After listening to an interview with Candice Millard on NPR, I am so glad to read this post. Her characterization of Garfield’s nature, as Chris Mackowski aptly conveys here, bears absolutely no resemblance to accounts of his Civil War service. He was known universally in the Army for notorious self-aggrandizement. For example, in Peter Cozzens’s “This Terrible Sound”: “Garfield’s colleagues saw him for what he was–an ambitious man who would measure his loyalty to his commander [Rosecrans] by its utility in furthering his political or military career. Few were as taken with Garfield’s military abilities as he himself seemed to be.” As to Perry’s calling Garfield “the real brains behind Rosecrans’ Tullahoma campaign,” Cozzens’s account would dispute that as well. Garfield did advocate action in Tennessee, but as a way of pre-empting his commander for his own benefit vis-a-vis Washington higher-ups, since Garfield confidentially knew that Rosecrans had already decided on the campaign (Cozzens, pp. 16-17). Besides, as one of the most intellectually brilliant Union generals, Rosecrans suffered no shortage of brains! Although fascinated with the story as told by Millard, I too marveled at the gaping disparity between hers and the many Civil War depictions, and am happy that Mackowski tells “our side” of the story.
Thanks, Amanda. Millard’s book–which I really am enjoying tremendously–really does “need” Garfield to be heroic, and so she goes to great lengths to paint him as such. It’s a really romanticized version of Garfield, though.
Thanks for the Cozzens reference, which I hadn’t seen. Ackerman’s book, while exhaustive about events in the campaign, really avoids almost any kind of analysis of Garfield’s character at all. Perry spends considerable time on the topic because it sets Garfield apart from the other future-presidents in his book, although Perry’s portrait is mostly war-era and not Gilded Age-era Garfield.

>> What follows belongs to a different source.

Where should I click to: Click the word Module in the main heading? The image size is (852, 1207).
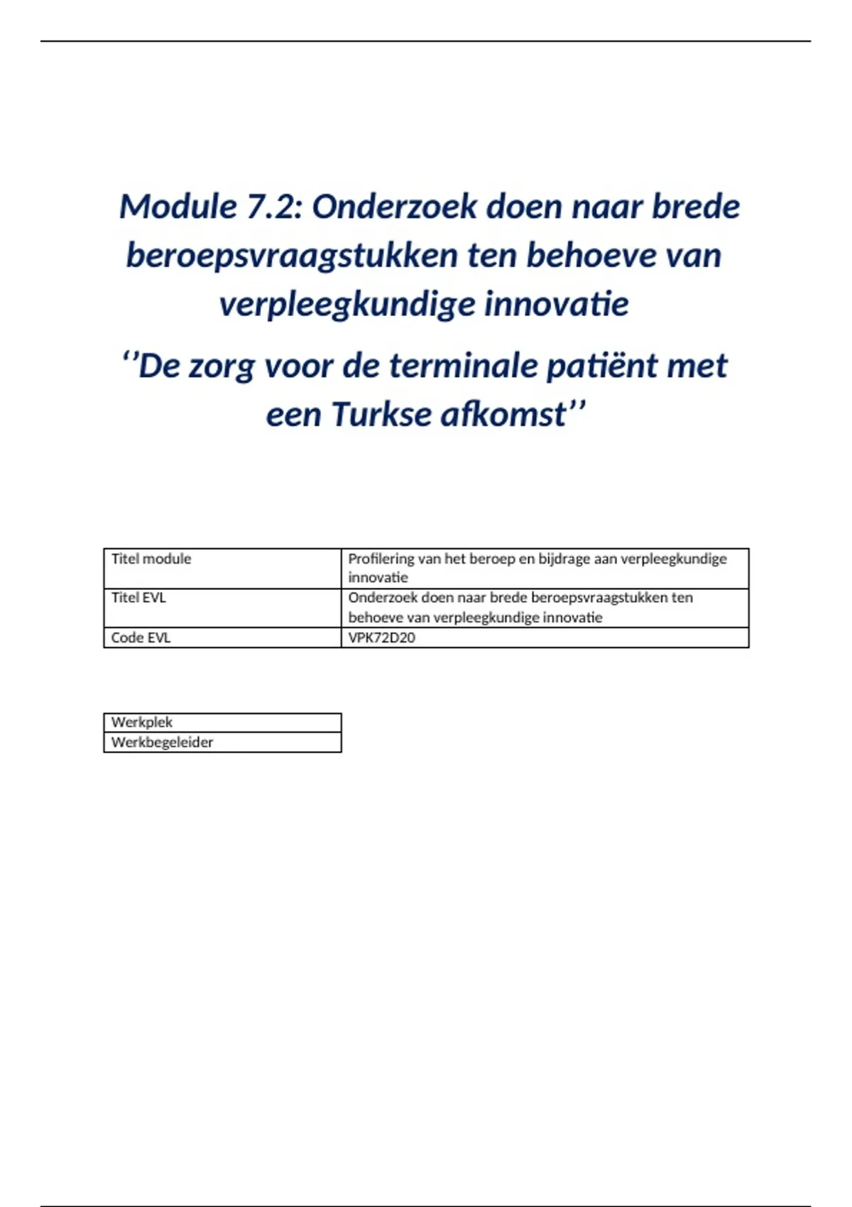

A little dated in my reply, but a good biography also exists from Alan Peskin “Garfield” which deals well with the political and the military Garfield. I agree with you that Garfield was concerned with his election. Afterall, his campaign trip to New York to try and bring Roscoe Conkling and the Stalwarts on board would have fatal results in the long term. And he invented the Front Porch Campaign where groups came in on the train to his home in Mentor to meet and hear what the candidate had to say. It would have been interesting to have seen what kind of Presidency he would have had. His problems with Conkling were serious and unresolved at the time of his assassination. That said, Garfield was a very smart man. The Gilded Age may have taken another direction with him – instead of Arthur – at the helm.